Soon though, the guys on Spike would be the poor buggers. A flight of Nazi bombers came swooping over the hill in Cobh, over the famed cathedral, and dropped bomb after bomb into the sunken fort at the top of the island. All hell broke loose! 


Not really😉. Just one of those “what if” moments that comes up during a tour of Spike Island.  What if the British hadn't been so prompt in handing back the treaty ports, including Spike, just a year before WW11 began?


You can visit that gun today and see what the gunners would have seen (on a good day!): the mouth of the harbour, Camden Fort Meagher to their right, Fort Carlyle to the left. The gun by the way was never fired in anger.


Our Visit

Spike Island tours depart  from Kennedy Quay in Cobh. We took the 11.00am ferry, best to book in advance particularly in high season. The trip takes between ten and twenty minutes. There is a famous sandbank between Cobh and the island, a sandbank that Queen Victoria’s ship got stuck on when she visited. When the tide is in, the ferry goes over the sandbank but when the water is low, the ferry has to circle Haulbowline Island before landing on Spike.

There is a café on Spike, though it was closed on the day we were there.


You are offered a guided tour on arrival. It costs nothing extra, so do take it. You will have over three hours here - sounds a lot but it may not be enough time, there is so much to see and do. The tour takes less than an hour and is well worth it. The guides are well informed, very helpful indeed. They’ll process you (you are after all their prisoner but you may smile as your mug shot is taken) and they will point out all the things you may visit by following the yellow arrows. And, like our man Rob, they'll pop up every now and then with helpful hints.

Wrecked in the riot


One of the highlights is the Glacis Walk. This goes around the outside perimeter of the fort, is 1.4 km long, and there are information panels on the way. Great views of the harbour here, both inner and outer. And you are left in no doubt how these big guns could control who was allowed in.
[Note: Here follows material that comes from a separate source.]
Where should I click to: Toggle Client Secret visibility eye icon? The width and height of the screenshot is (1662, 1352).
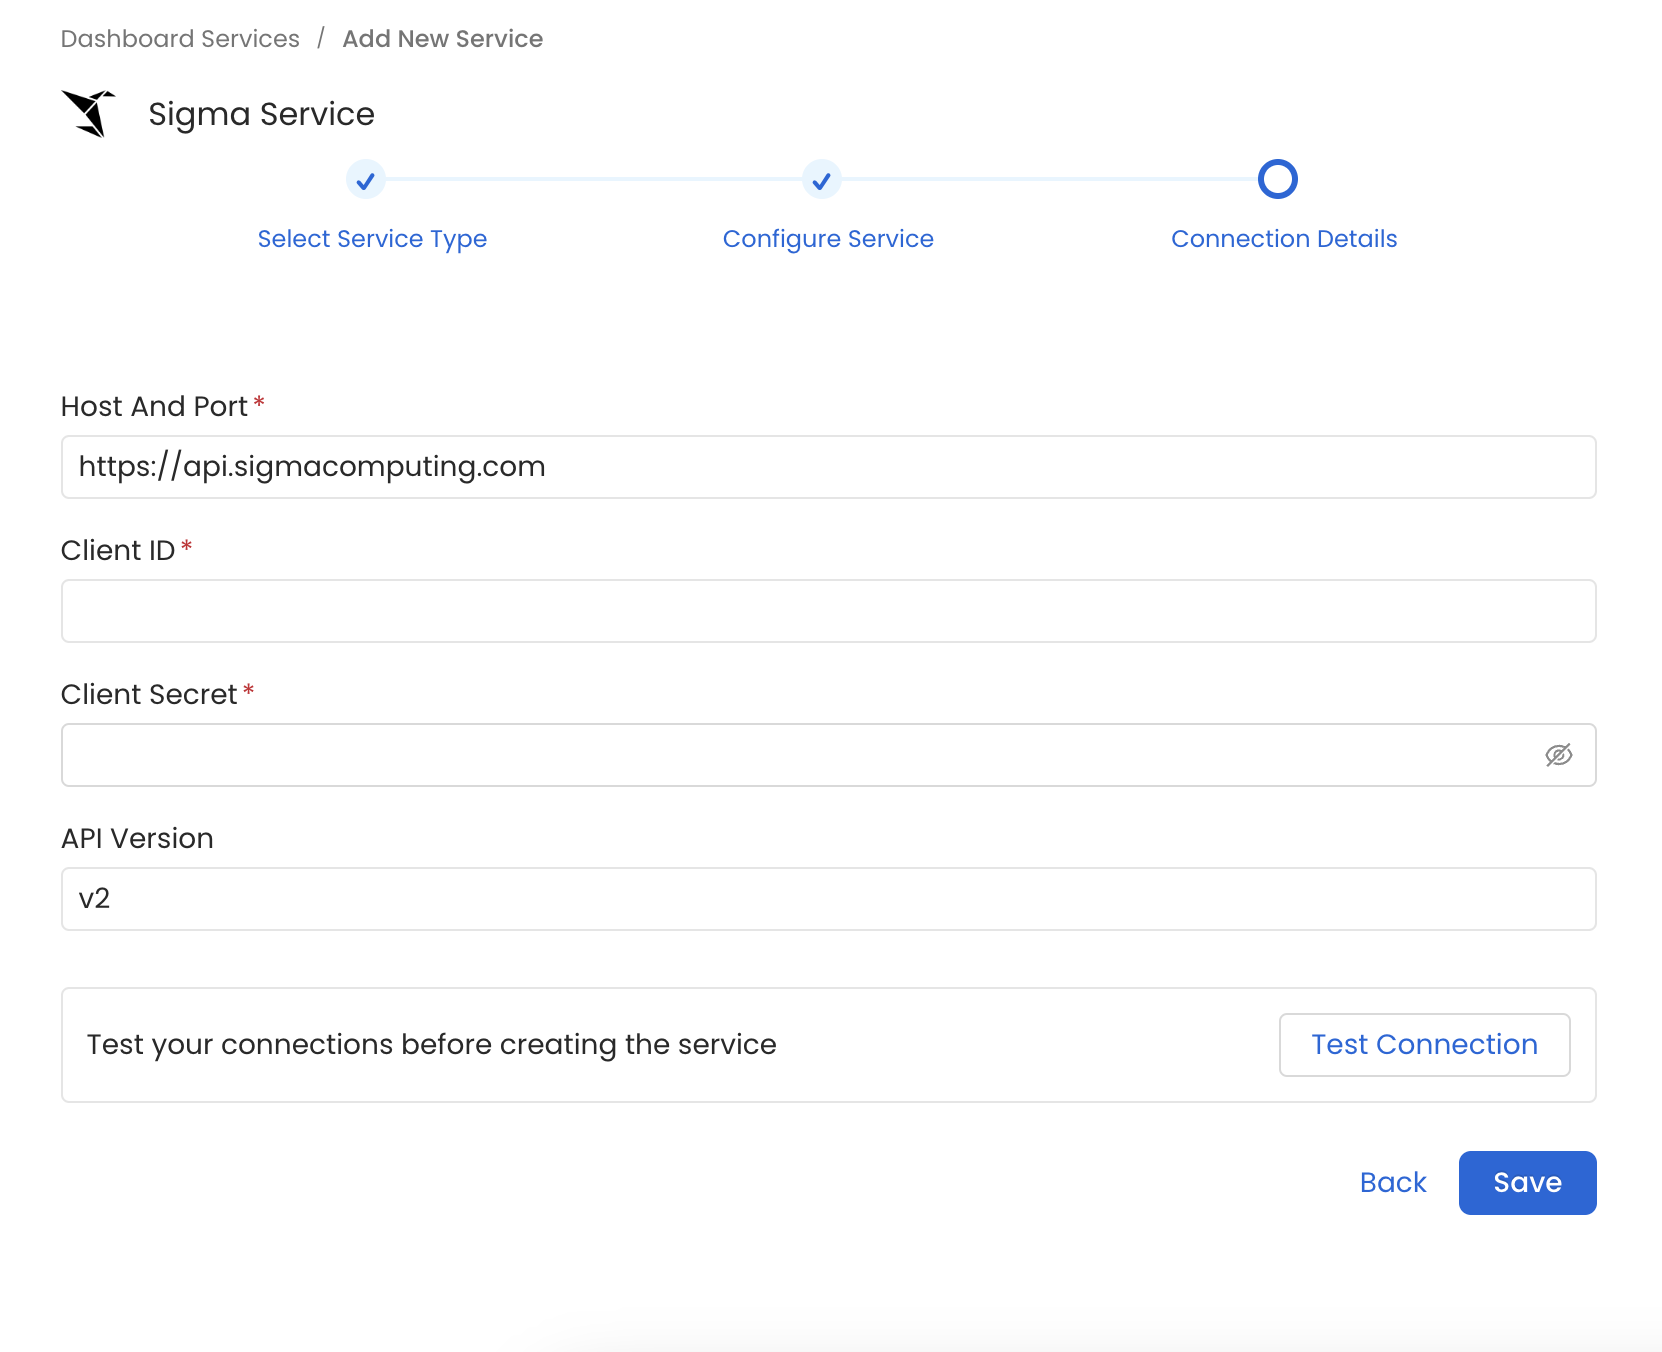point(1558,755)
Wonder Polaris arrives at Whitegate Oil Refinery, just off Spike


There are other walks, including one down to a group of derelict houses, known as the village. Our guide told us there were always civilians on the island. But that ended after the riot of 1985 when the prisoners marched down to the houses. The civilians eventually all moved out as a result, most of them to nearby Cobh. None of the civilians were injured in the riot as both they and the prisoners agreed that there was no issue between them.


There are trails and interest points all around the island. The most interesting spots within the fort itself are: 1 - 1850s Punishment Block; 2 - Children's Prison; 3 - Bastion 6 and its views to Cobh; 4 - the Café; 5 - Artillery Gun Park; 6 - Independence Exhibition; 7 - Mitchel Hall; 8 - Bastion 3 (harbour views); 9 - Bastion 2 Coastal Defence Gun; 10 - 1985 Riot Exhibition; 11 - 1985 Cells; 12 - Former visitors waiting room.  You may read more, much more, about Spike Island's varied history and its many attractions here


Cobh's Colourful Houses

(as seen from Spike)




Old Cork in Colour

Old Cork in Colour is the title of the main exhibition now running  in Mitchel Hall. John Breslin & Sarah-Anne Buckley, who brought you the books titled Old Ireland in Colour, here bring to life the rich history of Cork and its people and its visitors through the colour restoration of these stunning images of local life and death throughout the nineteenth and twentieth centuries.

The few dozen varied photos include the last known picture of Michael Collins taken in Bandon shortly before his death. There's a striking mugshot of Jeremiah O’Donovan Rossa and no less than 10 colourised images of life on Spike Island itself. Pictures too that recall tragedies such as the sinking of the Lusitania, Then there's the guy with a hurley (that looks a lot like the "crook' that we used to fashion when we had no caman).


The exhibition, c
urated by Dorota Gubbins, was launched on the 12th of April and is on display in Mitchel Hall until November 2022.